President Harry S Truman, announcing the news from the cruiser, USS Augusta, in the mid-Atlantic, said the device was more than 2,000 times more powerful than the largest bomb used to date.

An accurate assessment of the damage caused has so far been impossible due to a huge cloud of impenetrable dust covering the target. Hiroshima is one of the chief supply depots for the Japanese army.

The bomb was dropped from an American B-29 Superfortress, known as Enola Gay, at 0815 local time. The plane's crew say they saw a column of smoke rising and intense fires springing up.


We found the Japanese in our locality were not eager to befriend us - after all, they had not long ago had the most fearful weapon of all time dropped on their doorstep

People's War memories »

The President said the atomic bomb heralded the "harnessing of the basic power of the universe". It also marked a victory over the Germans in the race to be first to develop a weapon using atomic energy.

President Truman went on to warn the Japanese the Allies would completely destroy their capacity to make war.

The Potsdam declaration issued 10 days ago, which called for the unconditional surrender of Japan, was a last chance for the country to avoid utter destruction, the President said.

"If they do not now accept our terms they may expect a rain of ruin from the air the like of which has never been seen on Earth. Behind this air attack will follow by sea and land forces in such number and power as they have not yet seen, but with fighting skill of which they are already aware."

The British Prime Minister Clement Attlee, who has replaced Winston Churchill at Number 10, read out a statement prepared by his predecessor to MPs in the Commons.

It said the atomic project had such great potential the government felt it was right to pursue the research and to pool information with atomic scientists in the US.

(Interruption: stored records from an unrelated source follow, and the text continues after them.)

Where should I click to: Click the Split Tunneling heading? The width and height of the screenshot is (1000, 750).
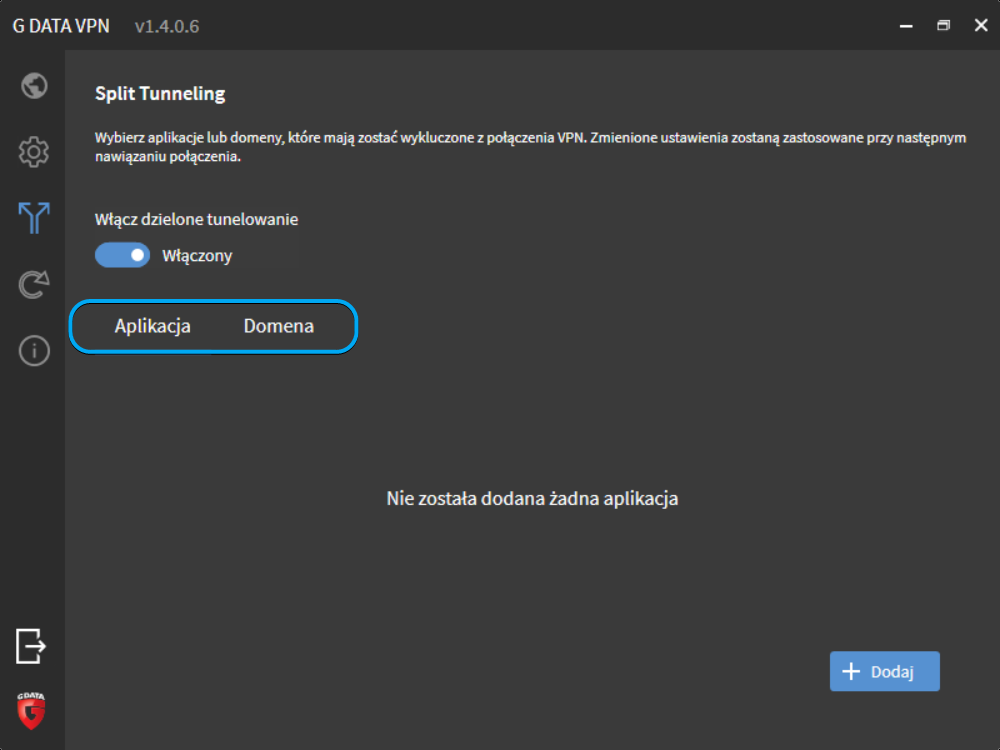(x=160, y=94)
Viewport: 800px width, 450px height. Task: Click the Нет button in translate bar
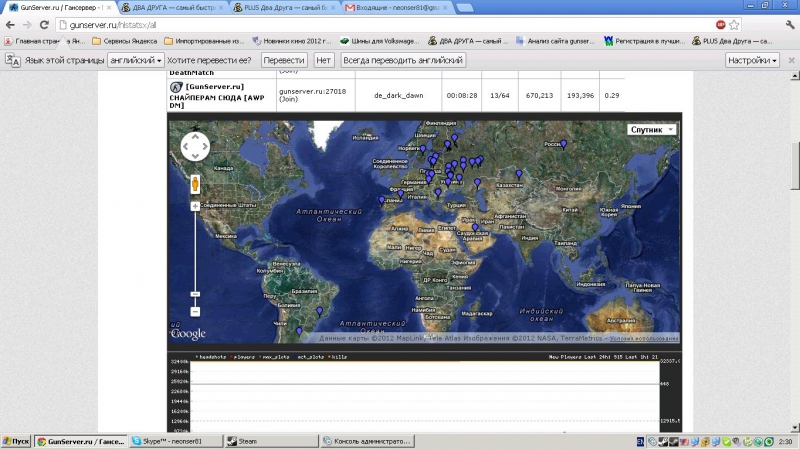coord(323,60)
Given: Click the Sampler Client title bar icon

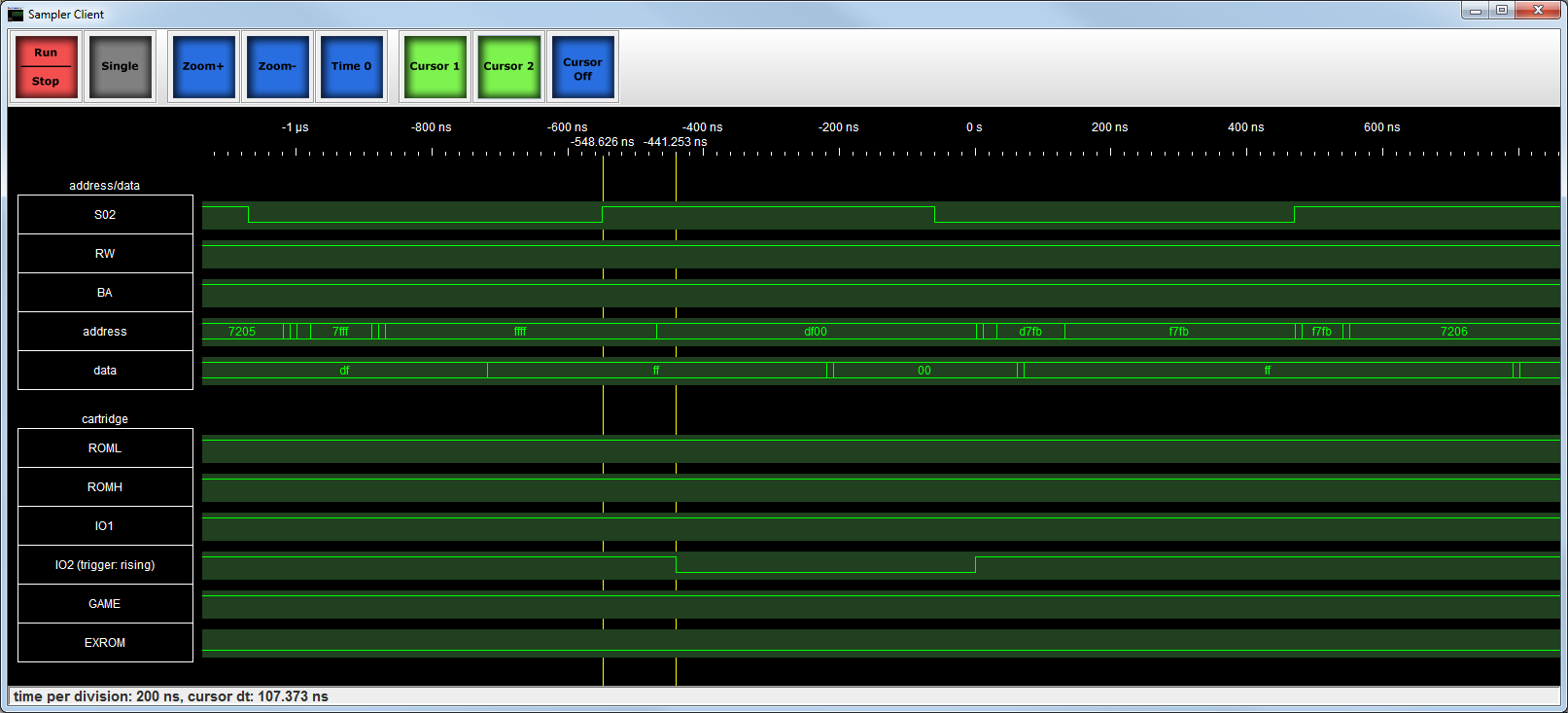Looking at the screenshot, I should coord(16,15).
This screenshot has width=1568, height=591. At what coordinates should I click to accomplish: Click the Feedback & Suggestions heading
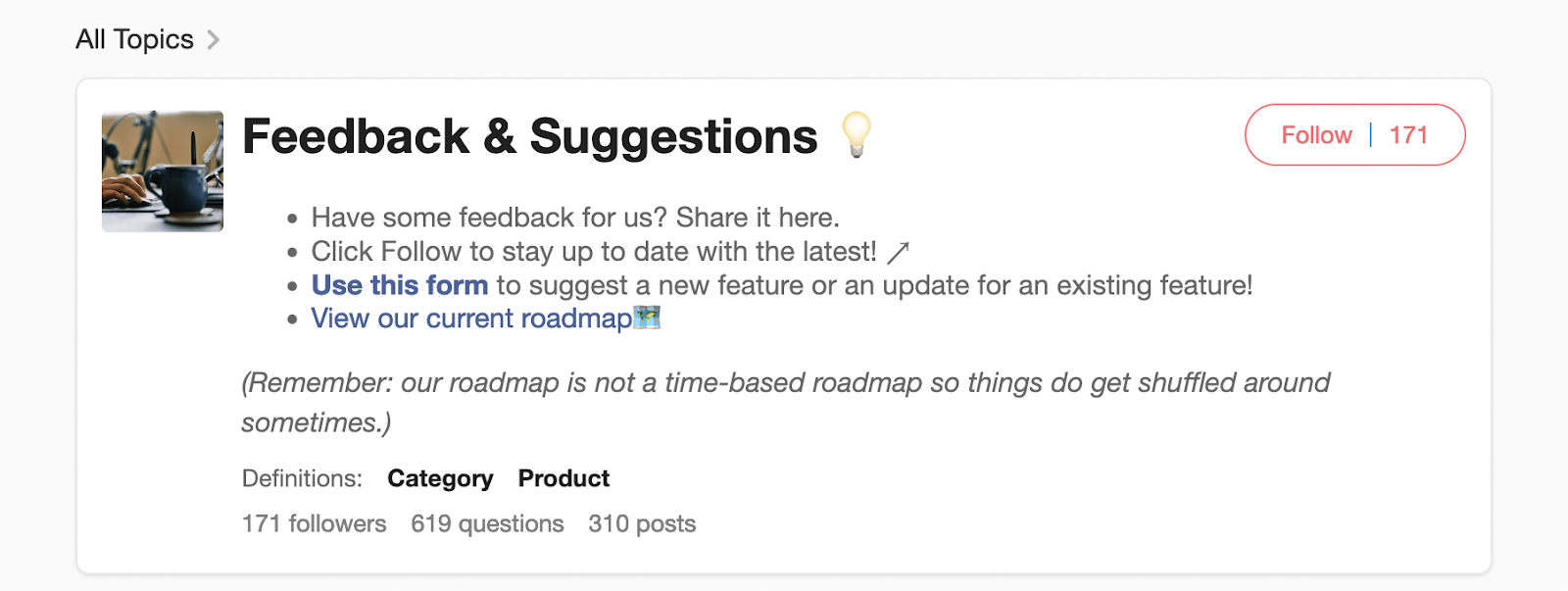click(529, 136)
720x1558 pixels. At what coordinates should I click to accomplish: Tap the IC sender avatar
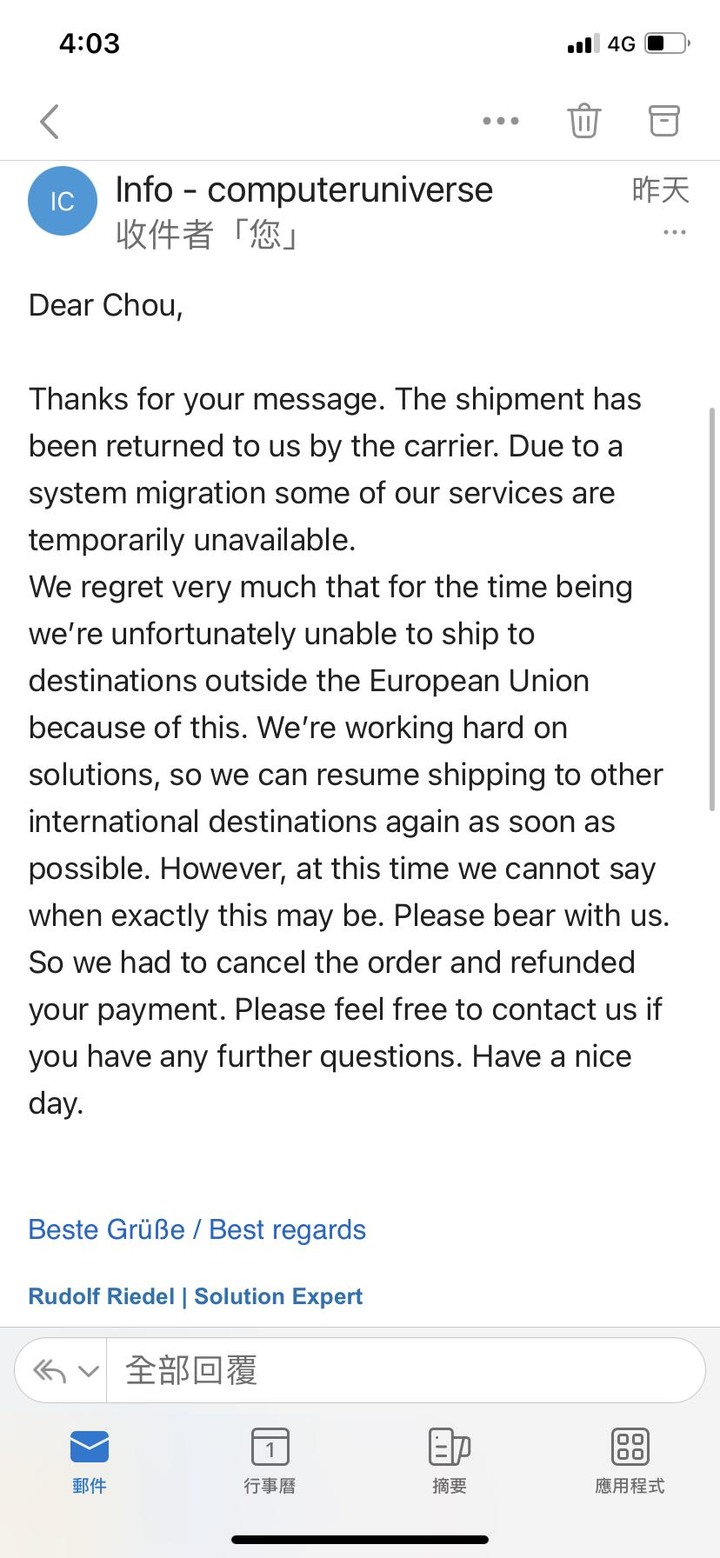[x=62, y=201]
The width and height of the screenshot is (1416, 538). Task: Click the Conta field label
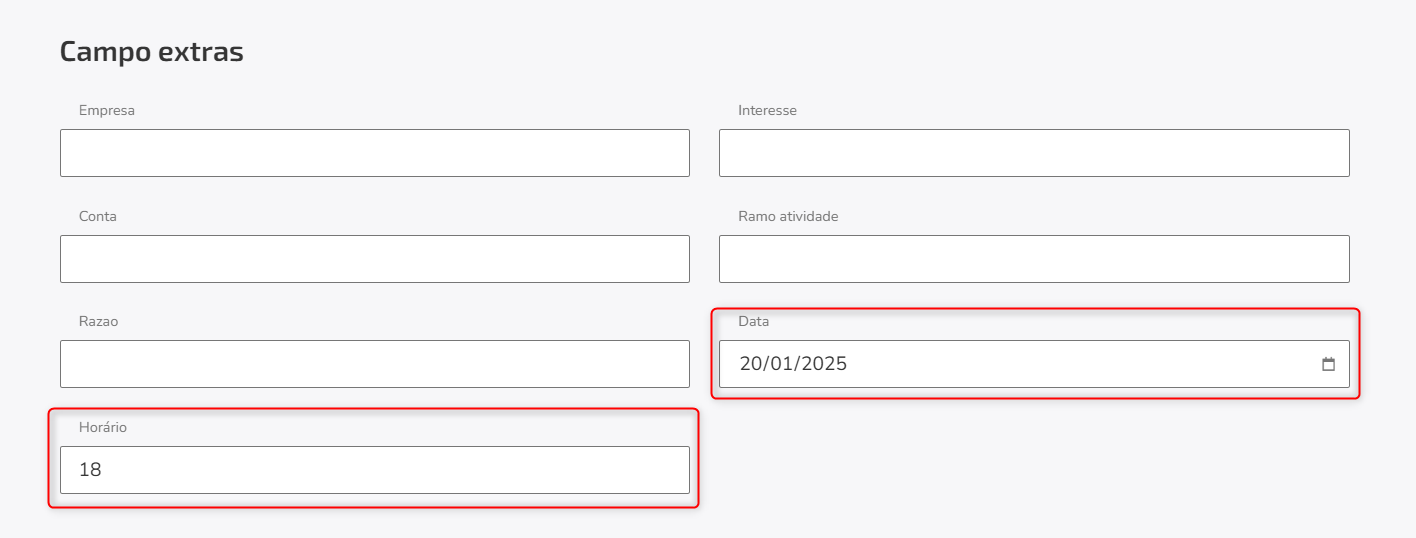point(98,216)
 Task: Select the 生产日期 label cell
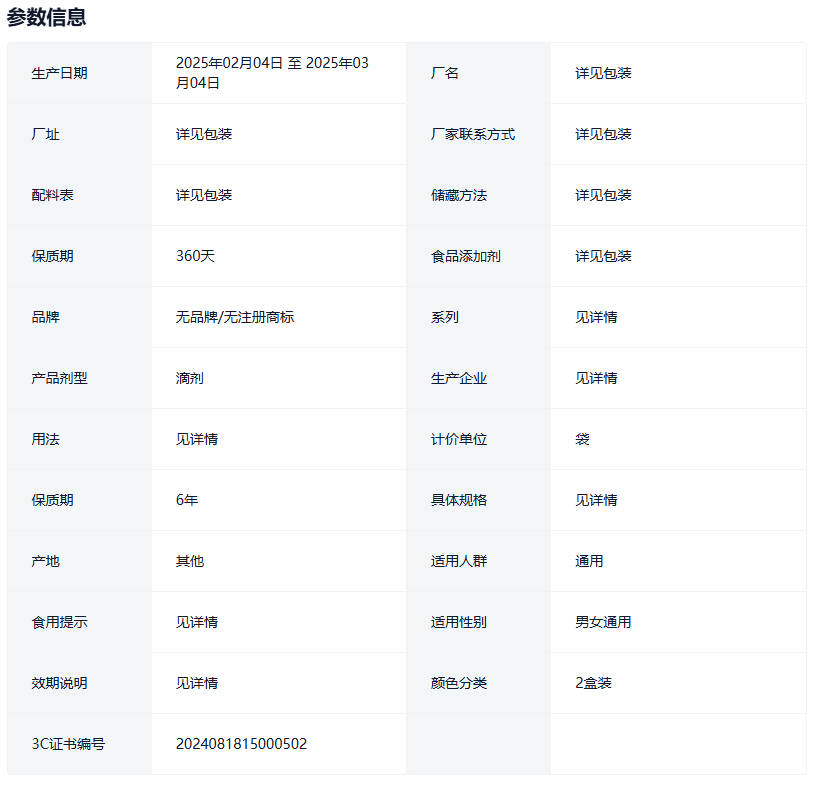tap(59, 73)
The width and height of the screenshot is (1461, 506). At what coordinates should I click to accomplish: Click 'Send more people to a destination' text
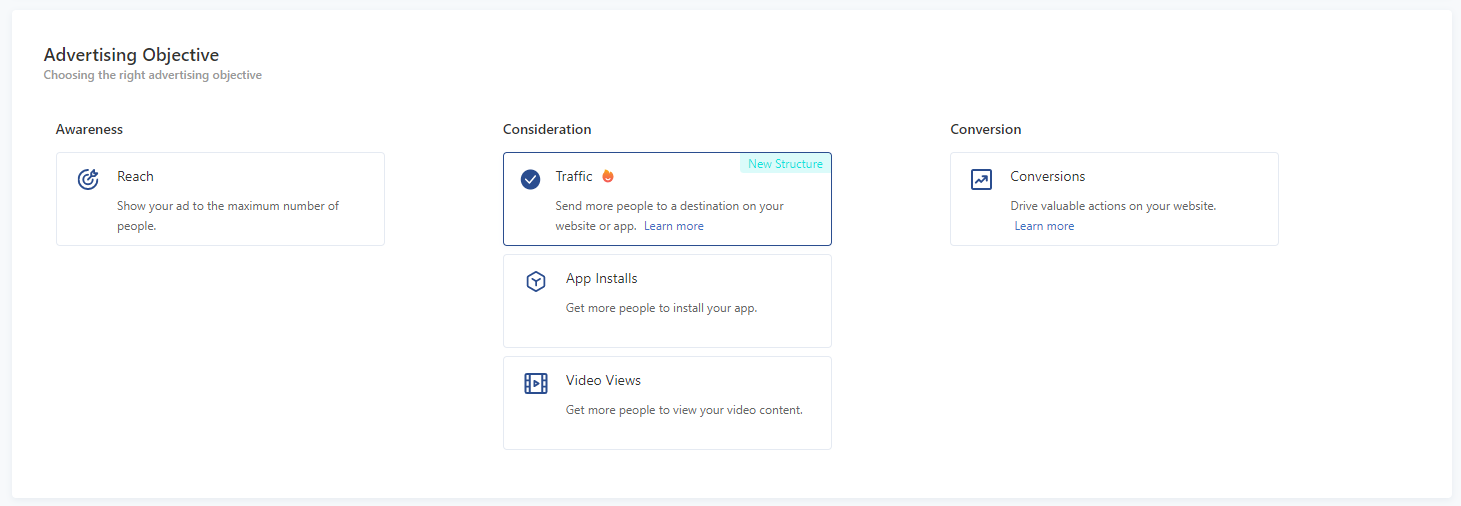(669, 206)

As Britain was considered within easy reach of Germany and its bombers, the decision was made to set up the bomb-making plants in the US.

The statement continued: "By God's mercy, Britain and American science outpaced all German efforts. These were on a considerable scale, but far behind. The possession of these powers by the Germans at any time might have altered the result of the war."

Mr Churchill's statement said considerable efforts had been made to disrupt German progress - including attacks on plants making constituent parts of the bomb.

He ended: "We must indeed pray that these awful agencies will be made to conduce peace among the nations and that instead of wreaking measureless havoc upon the entire globe they become a perennial fountain of world prosperity."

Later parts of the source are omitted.